- [Consignes]
1. Résumez en deux phrases le texte sur Bob Seger.
2. Pour chacune des affirmations suivantes, indiquez par oui ou par non si elle s'accorde avec le texte sur Bob Seger, et citez les mots du texte qui tranchent. (a) Au début de « Someday », le chant n'est soutenu que par une guitare. (b) Bob Seger et ses acolytes ont enregistré sept reprises. (c) Dans les paroles de « Someday », le chanteur affirme avoir toujours été le meilleur.
3. Écrivez la suite du texte sur Bob Seger, en reprenant après sa dernière phrase.

- [Texte fourni]
Ainsi donc, Bob Seger et ses acolytes ont gravé sept reprises, où ils y ont mis tout leur cœur et leur énergie, prolongeant la vigueur torride de la scène de Detroit. La partie semble gagnée. Mais les dernières cartes ne sont pas encore tirées, et Bob sort de sa manche deux as. A commencer par « Someday », sobre slow introspectif, où seul un piano soutient le chant meurtri de Bob, avant d'être rejoint par quelques discrets violons. Bob dévoile en quelques phrases ses espoirs ; des espoirs au goût rance de désillusions, de doux rêves paraissant jadis si proches et pourtant jamais atteints. « Un jour, je sais que je trouverai cette route, et je rembourserai tout ce que je dois. Un jour. D'une manière ou d'une autre, je supporterai cette lourde charge. Je sais, je n'ai jamais été le meilleur...mais un jour, tu verras que j'ai atteint cette crête, un jour... Et le monde saura, vous et moi. Jusque là, malgré que tout ce que j'ai fait, je continuerai de tenter d'atteindre le soleil. Et un jour, nous serons numéro un. Un jour ».

- [Données brutes]
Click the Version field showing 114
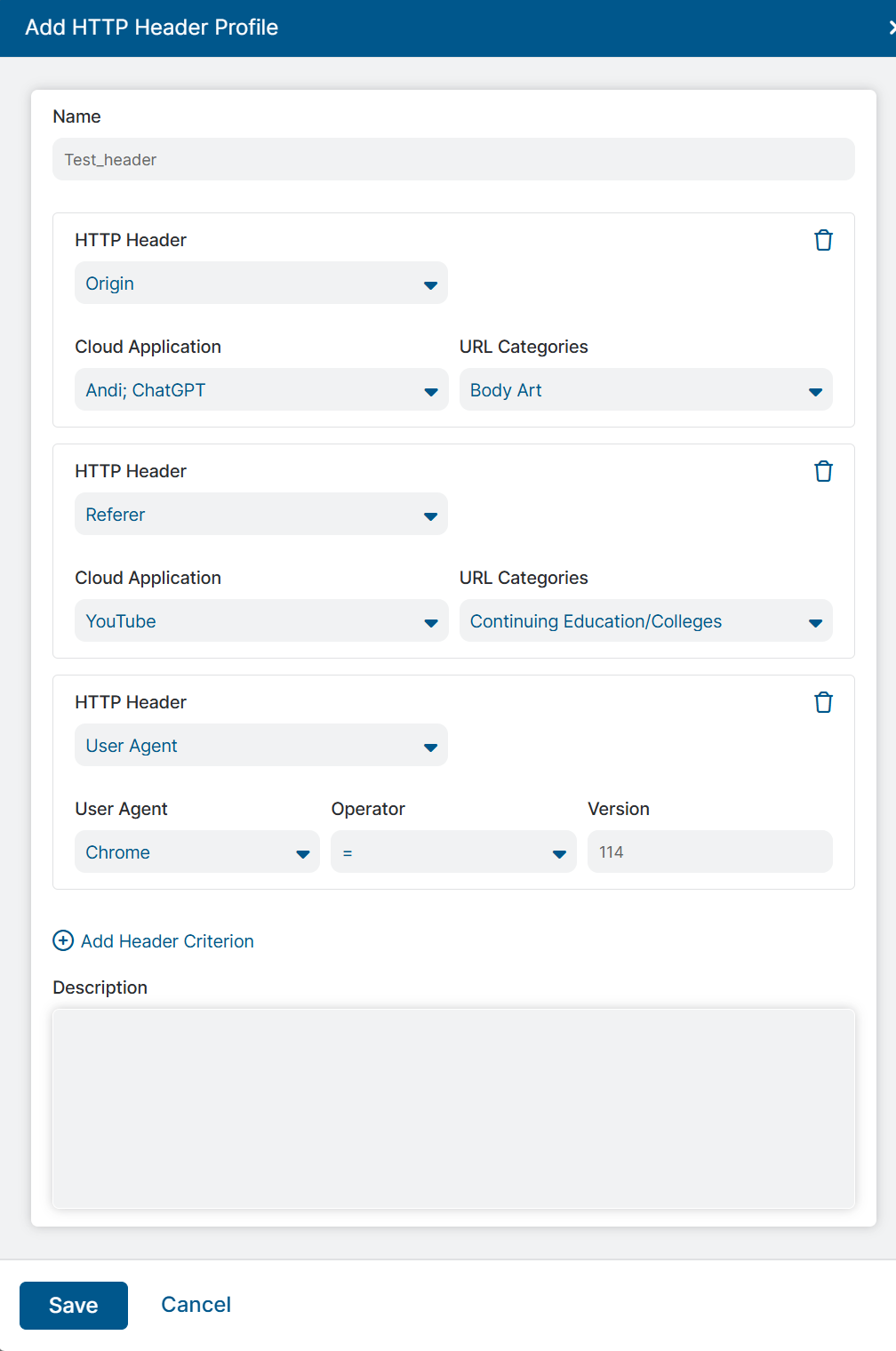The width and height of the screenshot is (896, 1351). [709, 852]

* * *

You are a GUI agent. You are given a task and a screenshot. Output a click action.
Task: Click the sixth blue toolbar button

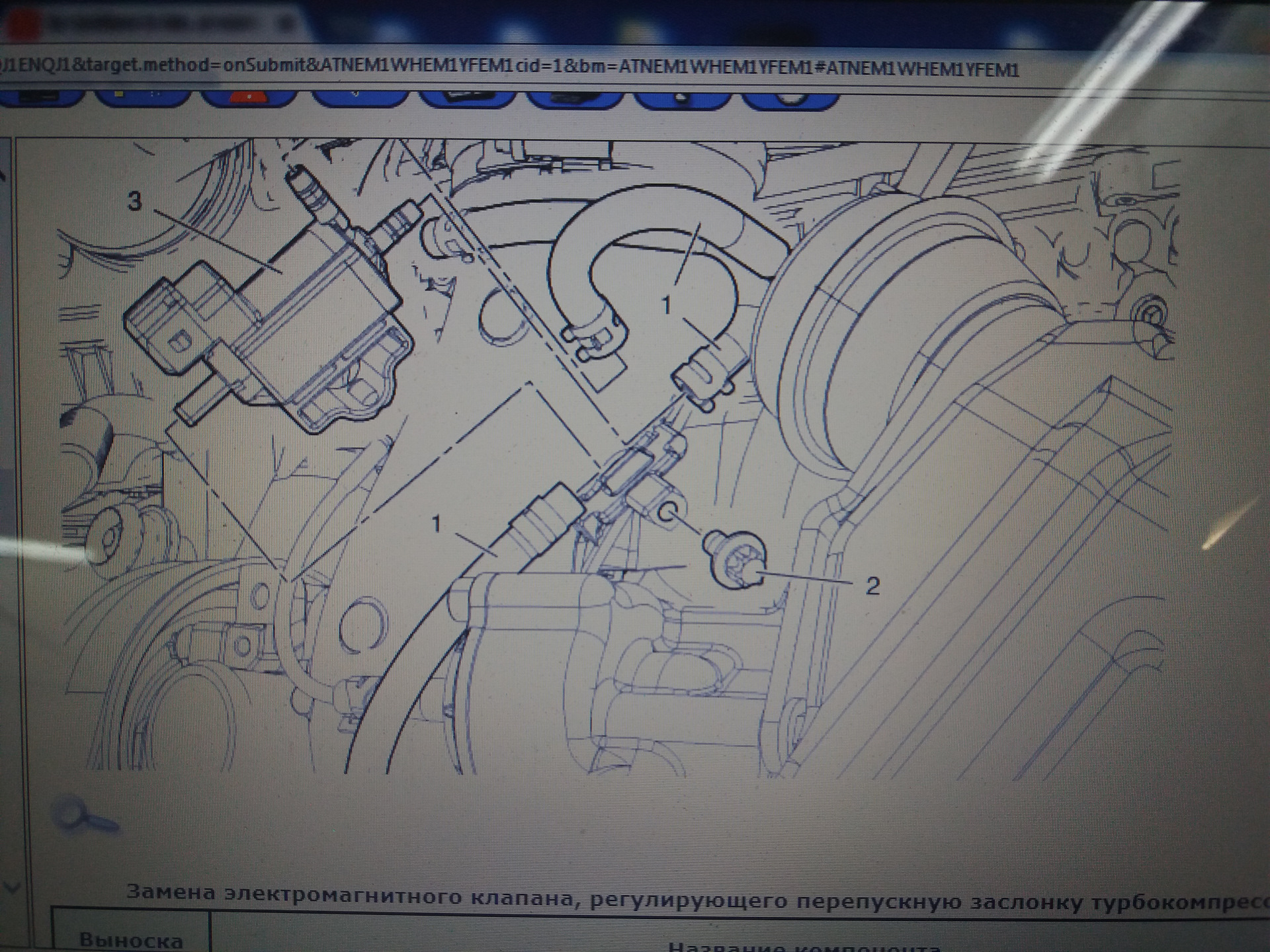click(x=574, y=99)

- [Corrigé de l'exercice]
1. Bob Seger et ses acolytes ont gravé sept reprises pleines de cœur et d'énergie, qui prolongent la vigueur de la scène de Detroit, mais Bob garde encore deux as dans sa manche. Le premier, « Someday », est un slow sobre et introspectif : un piano, rejoint ensuite par de discrets violons, y soutient le chant de Bob, qui dévoile des espoirs teintés de désillusions.

2.
(a) Non : « seul un piano soutient le chant meurtri de Bob ».
(b) Oui : « Bob Seger et ses acolytes ont gravé sept reprises ».
(c) Non : « Je sais, je n'ai jamais été le meilleur ».

3.
Cela aurait pu être le final, mais Bob et sa troupe ne voulant pas fermer le rideau sur la seule pièce sombre, irradiant regret et spleen, ils reviennent à la charge pour un final en apothéose. « Heavy Music » vole la vedette à la tripotée de classiques précédents. Une pièce sauvée de ses premiers enregistrements, antérieurs au premier album de 1969, de l'époque de The Last Heard. Histoire de mettre les points sur les « i », de remettre les choses en ordre. Bob Seger était déjà dans la place en 66-67, et pouvait déjà, du haut de ses vingt-et-un balais, pondre quelques petits joyaux. « Heavy Music » en est un. Simple ode à la musique lourde de Detroit, d'une jeunesse trouvant dans cette forme d'expression un exutoire salvateur. Un alliage fait de Rhythm'n'blues nerveux et de Soul endiablée d'un Wilson Pickett ou d'un Redding, combinés à la fougue d'une jeunesse impatiente de faire voler en éclats quelques carcans encore résistants « Je parle de musique, musique lourde. Laisse-moi entendre Detroit – Michigan – faire du bruit ! ».
Le disque s'avale d'une traite, les trente-cinq petites minutes sont suffisamment intenses pour étancher la soif, mais les gourmands, - ou les soiffards – n'ont de cesse d'en redemander. Cette galette est comme une pure émanation de Rock'n'roll baigné de Soul. L'énergie et la qualité des interprétations ne laissent pas indifférent, permettant à Seger de repartir de plus belle jusqu'à devenir une icône des États-Unis. C'est le début des années magiques jusqu'à l'apothéose que représentent les deux live successifs, avec le Silver Bullet : « Live Bullet » de 1976 et « Nine Tonight » de 1981. Par la suite, malgré des sorties d'albums plus espacées, et des disques plus inégaux, Bob Seger reste une figure indéboulonnable du patrimoine musicale des États-Unis.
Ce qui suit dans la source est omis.